Case Interview Example – Estimation Question and Answer
I was asked the following management consulting estimation question by a McKinsey interviewer many years ago:
“Estimate how long it would take to move or relocate an average size mountain 10 miles using an average size truck”
Below you will see my answer to this estimation question and the process and rational I use to answer this specific question can be used as a template to practice answering other estimation questions as you prepare for case interviews.
The first thing to realize in an estimation question is that an acceptable answer MUST mention a specific number.
This question was how much time it takes to move an average mountain 1 mile (or something along those lines).
If the answer does not include a specific unit of time like X hours, Y days, Z years, then the answer is not acceptable.

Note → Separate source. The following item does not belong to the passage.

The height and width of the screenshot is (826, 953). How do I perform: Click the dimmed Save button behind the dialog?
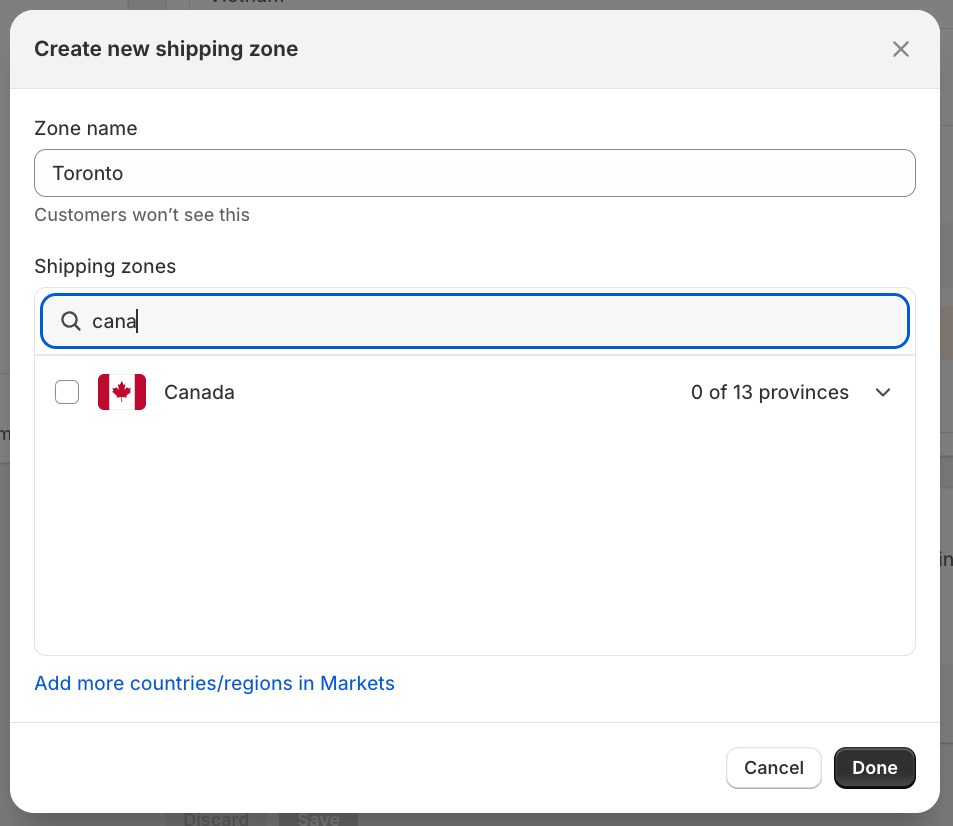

By the way, I use the word “acceptable answer” instead of “correct answer” very deliberately. The interviewer’s evaluation in this type of question is in assessing the approach you took, not necessarily the specific answer you gave.

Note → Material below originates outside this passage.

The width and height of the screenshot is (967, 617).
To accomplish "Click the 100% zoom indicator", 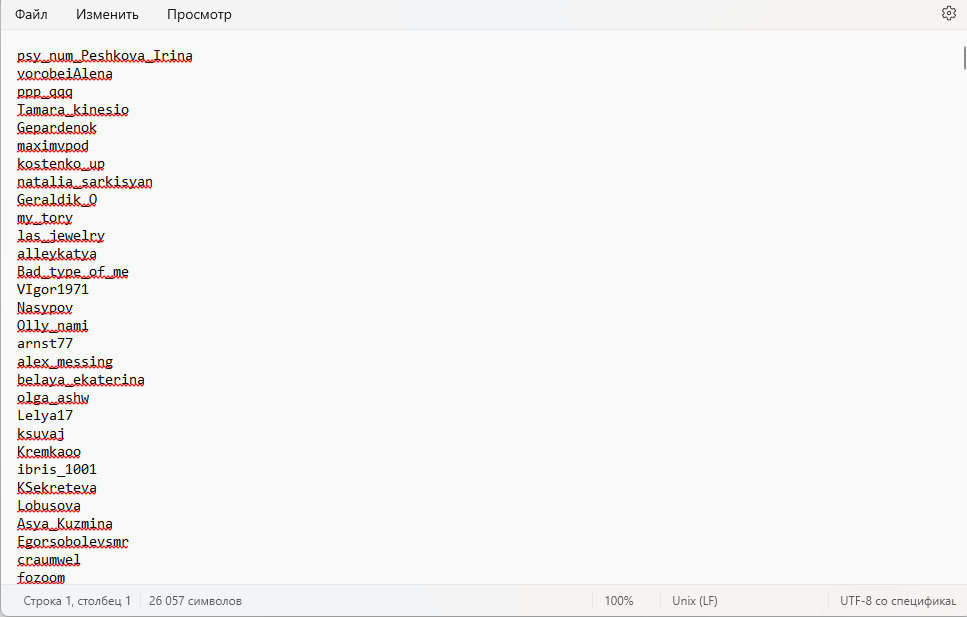I will (619, 600).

The next thing to the answer must include is that explicit assumptions must be made.
It is not possible to answer this question without making some assumptions. They key is to EXPLAIN to the interview that you are going to make some assumptions. Once you do and once you make a specific assumption, explain your rationale behind that assumption.
For example, when I was given this question. I knew that I needed to estimate the cubic volume of the mountain. And since the mountain loosely resembles a cone, I knew there was a geometric formula to calculate the volume of a cone–except I did not recall the specific formula off the top off my head.

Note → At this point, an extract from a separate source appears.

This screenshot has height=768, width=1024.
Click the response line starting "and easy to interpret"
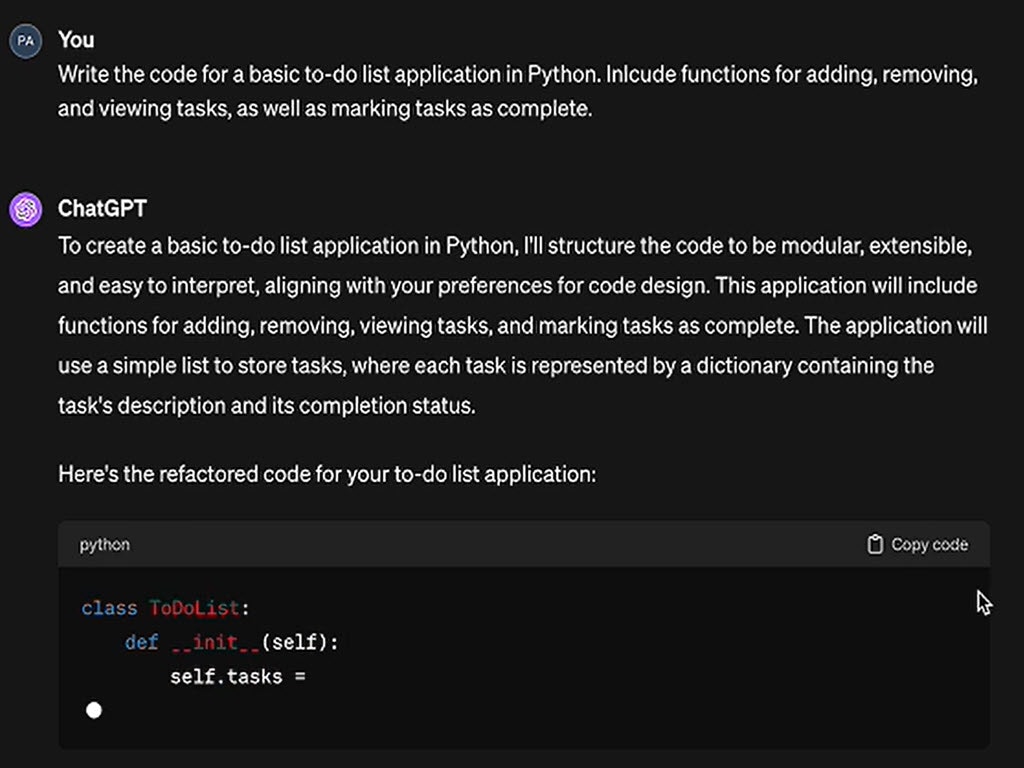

So my interviewer suggested that I estimate the formula of a cone, which in turn I would use to estimate the volume of an average size mountain, which would then be part of a calculation to estimate the average time it would take to re-locate it.
Notice the estimate that is nested within the estimate here. This is very common. Most important thing is to not get mixed up and confused by your own work.
I find it is useful to just write out the formula that will produce the estimate FIRST, THEN go about making reasonable assumptions.
For the move the mountain case, the formula I wrote up on the white board during my interview was:
volume of mountain / volume of a truck * time per truck trip = total time to move a mountain
I would literally write that on the board. That is the amount of time it would take 1 truck to move an average size mountain 10 miles (the 1 truck is an assumption as well)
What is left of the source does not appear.